§ Instructions for the task: Nothing but the records, transcribed verbatim and stripped of images, should appear in the answer.

BEGIN Data records

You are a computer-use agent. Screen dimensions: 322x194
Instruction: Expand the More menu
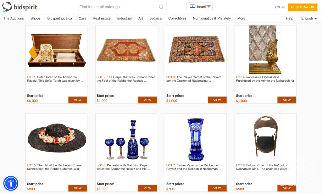point(241,18)
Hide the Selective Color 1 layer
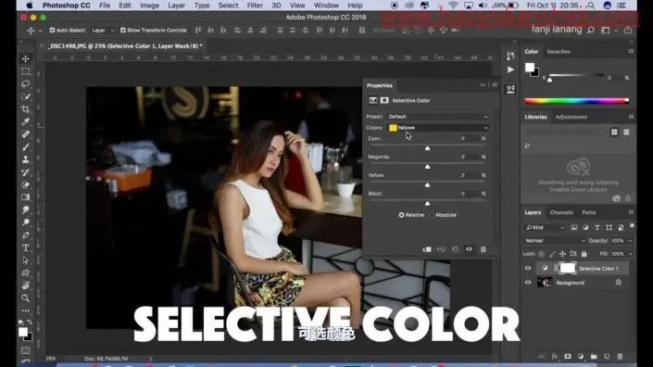Screen dimensions: 653x367 pyautogui.click(x=528, y=268)
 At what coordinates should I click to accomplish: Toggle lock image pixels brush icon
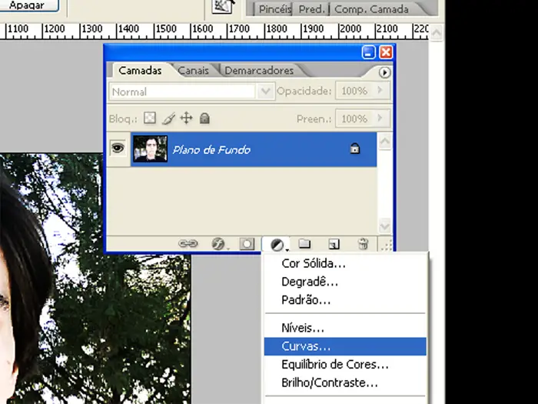tap(168, 119)
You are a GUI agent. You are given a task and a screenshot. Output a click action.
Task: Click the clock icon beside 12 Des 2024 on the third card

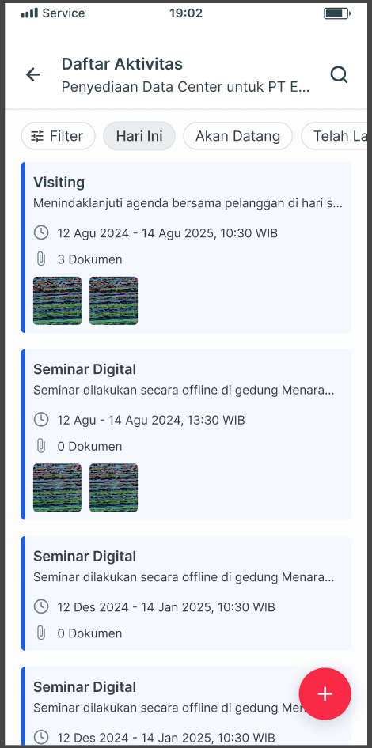tap(41, 606)
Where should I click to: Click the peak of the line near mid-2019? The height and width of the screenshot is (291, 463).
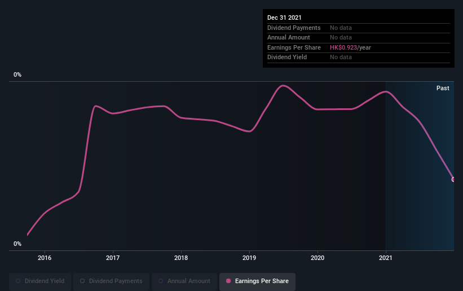click(283, 86)
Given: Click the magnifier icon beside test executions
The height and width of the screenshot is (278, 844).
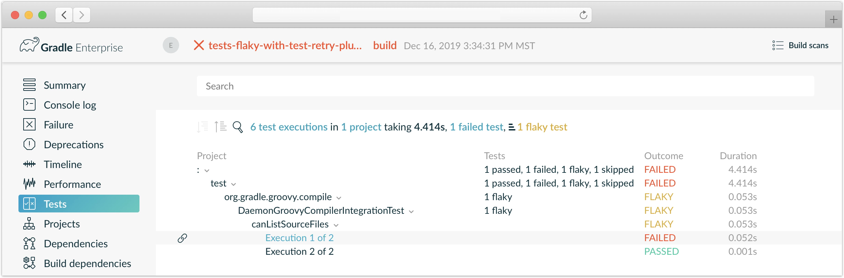Looking at the screenshot, I should pos(238,127).
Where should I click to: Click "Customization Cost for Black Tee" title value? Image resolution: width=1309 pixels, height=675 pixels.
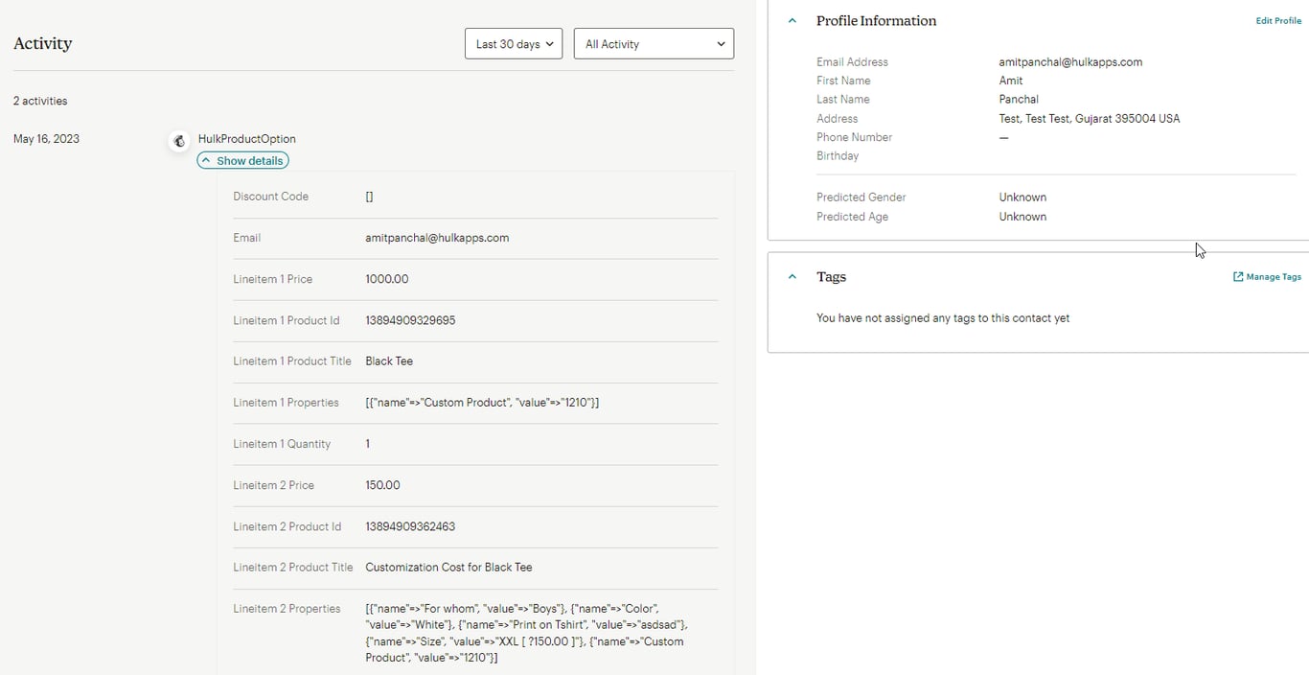point(448,568)
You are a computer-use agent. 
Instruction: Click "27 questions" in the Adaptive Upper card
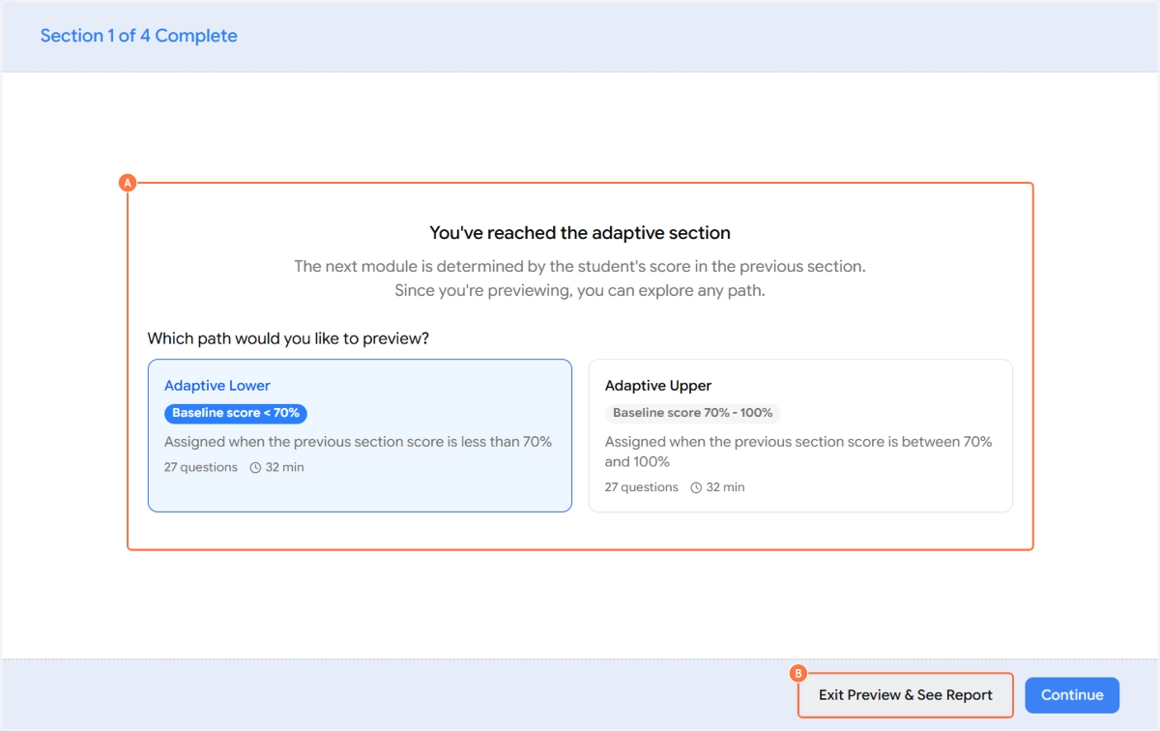[642, 488]
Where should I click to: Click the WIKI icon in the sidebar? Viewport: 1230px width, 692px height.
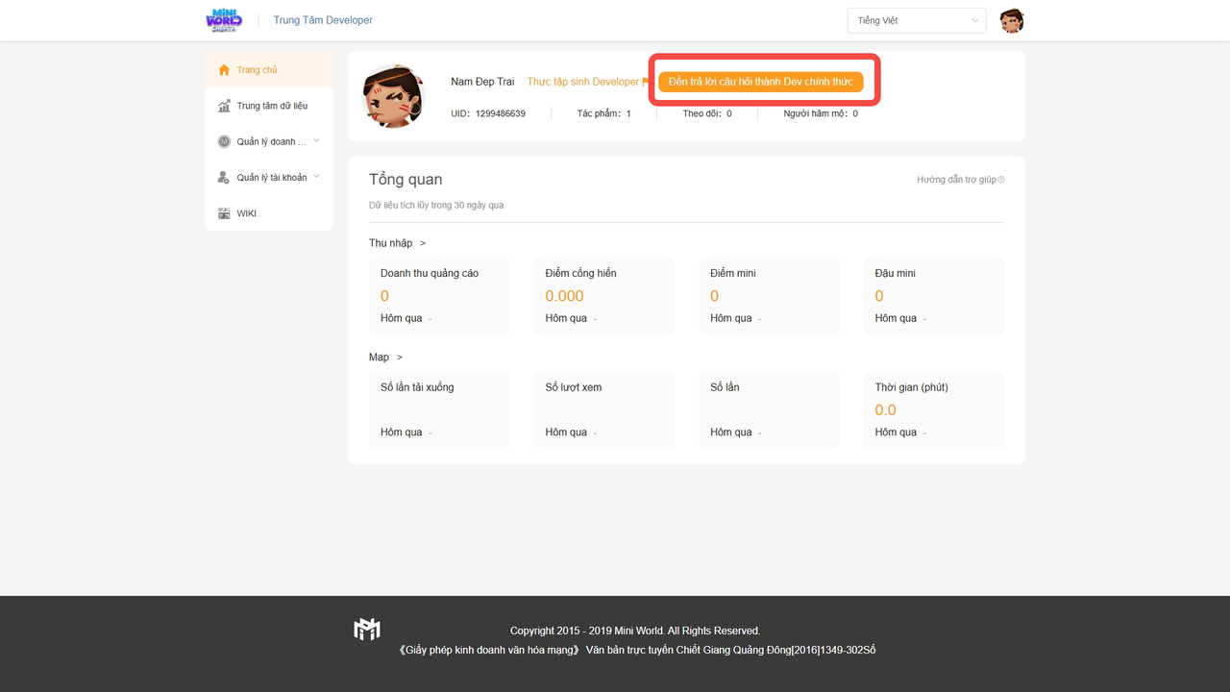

END Data records

§ Answer area:
You are a computer-use agent. Screen dimensions: 322x194
Instruction: Expand the More menu
point(241,18)
Hide the Selective Color 1 layer
Screen dimensions: 653x367 pyautogui.click(x=528, y=268)
 At what coordinates should I click to accomplish: Toggle lock image pixels brush icon
tap(168, 119)
You are a GUI agent. You are given a task and a screenshot. Output a click action.
Task: Click the clock icon beside 12 Des 2024 on the third card

tap(41, 606)
Where should I click to: Click the peak of the line near mid-2019? The height and width of the screenshot is (291, 463).
click(283, 86)
Given: Click the magnifier icon beside test executions
The height and width of the screenshot is (278, 844).
Looking at the screenshot, I should pos(238,127).
Where should I click to: Click "Customization Cost for Black Tee" title value? Image resolution: width=1309 pixels, height=675 pixels.
point(448,568)
You are a computer-use agent. 
Instruction: Click "27 questions" in the Adaptive Upper card
[642, 488]
Where should I click to: Click the WIKI icon in the sidebar? Viewport: 1230px width, 692px height.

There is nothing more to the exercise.